Priority.create(:name => ‘Default’)
Priority.create(:name => ‘Low’)
Priority.create(:name => ‘Midnight Oil’)
end

-Curtis


#5

Nathan:

I see where you’re coming from, but I’m not trying to populate the data
for testing. My end goal was to pre-populate the priorities table with
initial values and let the user later administer the tables and
add/remove/change the values. So, adding the original values right in
the migration is my best bet, using Curtis’ solution.

Curtis:

I’m a little embarrassed that I didn’t think of your simple solution!
Sometimes I forget that all the code is just plain Ruby and that I have
full access to my models!

Anyway, thanks for the input all. Definitely still tons to learn and
figuring out more every day!


#6

Jason S. wrote:

I’m a little embarrassed that I didn’t think of your simple solution!
Sometimes I forget that all the code is just plain Ruby and that I have
full access to my models!

Meh. No need to be embarrassed. :slight_smile: I forget too… In fact more
frequently than I would like to admit. But rediscovering is part of
what makes Ruby/Rails so damn fun! heehee… And for the record, I’m
not opposed to dumping some “testing” data into a Migration. Not
standard testing data to run during tests, but development data… To
me it’s silly to blow away a db (or even have the new guy migrate) and
have to repopulate data by hand… This is Rails, it’s suppose to be
fast. What is a better way to reset your database to a well-known state
than:

rake migrate version=0
rake migrate

You can always modify the data migrations later, or even utilize some
conditional code to ensure only portions happen during production (code
tables and other necessary data…you can leave your sesame street and
hollywood actor data out).
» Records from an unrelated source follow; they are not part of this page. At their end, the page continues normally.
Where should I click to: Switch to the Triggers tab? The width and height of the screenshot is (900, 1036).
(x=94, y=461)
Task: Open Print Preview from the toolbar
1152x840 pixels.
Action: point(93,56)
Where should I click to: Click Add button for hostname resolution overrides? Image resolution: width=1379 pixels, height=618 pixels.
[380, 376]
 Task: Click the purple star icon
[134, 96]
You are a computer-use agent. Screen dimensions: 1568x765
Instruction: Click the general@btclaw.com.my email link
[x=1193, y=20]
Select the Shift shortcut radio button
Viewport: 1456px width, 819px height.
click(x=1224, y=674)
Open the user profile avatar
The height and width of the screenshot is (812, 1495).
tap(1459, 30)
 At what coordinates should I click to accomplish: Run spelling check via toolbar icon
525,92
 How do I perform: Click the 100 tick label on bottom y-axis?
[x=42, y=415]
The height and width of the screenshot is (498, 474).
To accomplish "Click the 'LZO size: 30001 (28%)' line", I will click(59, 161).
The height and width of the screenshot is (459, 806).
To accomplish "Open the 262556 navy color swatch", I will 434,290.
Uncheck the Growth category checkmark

While you’re at it (during your
“authentication” migration), you might as well drop your default “admin”
user into it… When you’re creating code tables, you might as well
populate them (and that will probably even be defaults in production
code). You may as well have a few customers in the system (wrapped in
conditional code so it only gets created in the development environ). I
hear Charlie Sheen just LOVES to exist in development applications; Big
Bird is of the same attitude. Make it easy…love the actors…give
them a job…

-Curtis


#7

On May 27, 2006, at 8:39 AM, Curtis S. wrote:

development data… To me it’s silly to blow away a db (or even
your sesame street and hollywood actor data out). While you’re at


Rails mailing list
removed_email_address@domain.invalid
http://lists.rubyonrails.org/mailman/listinfo/rails

Guys-

If you are planning to use models in your migrations there are a few

things to be careful with that can be quite surprising. See this link
for more details:

http://toolmantim.com/article/2006/2/23/migrating_with_models

Cheers-
-Ezra


#8

Thx for the link Ezra. That looks to be a good option for avoiding the
issues that changing Models can cause.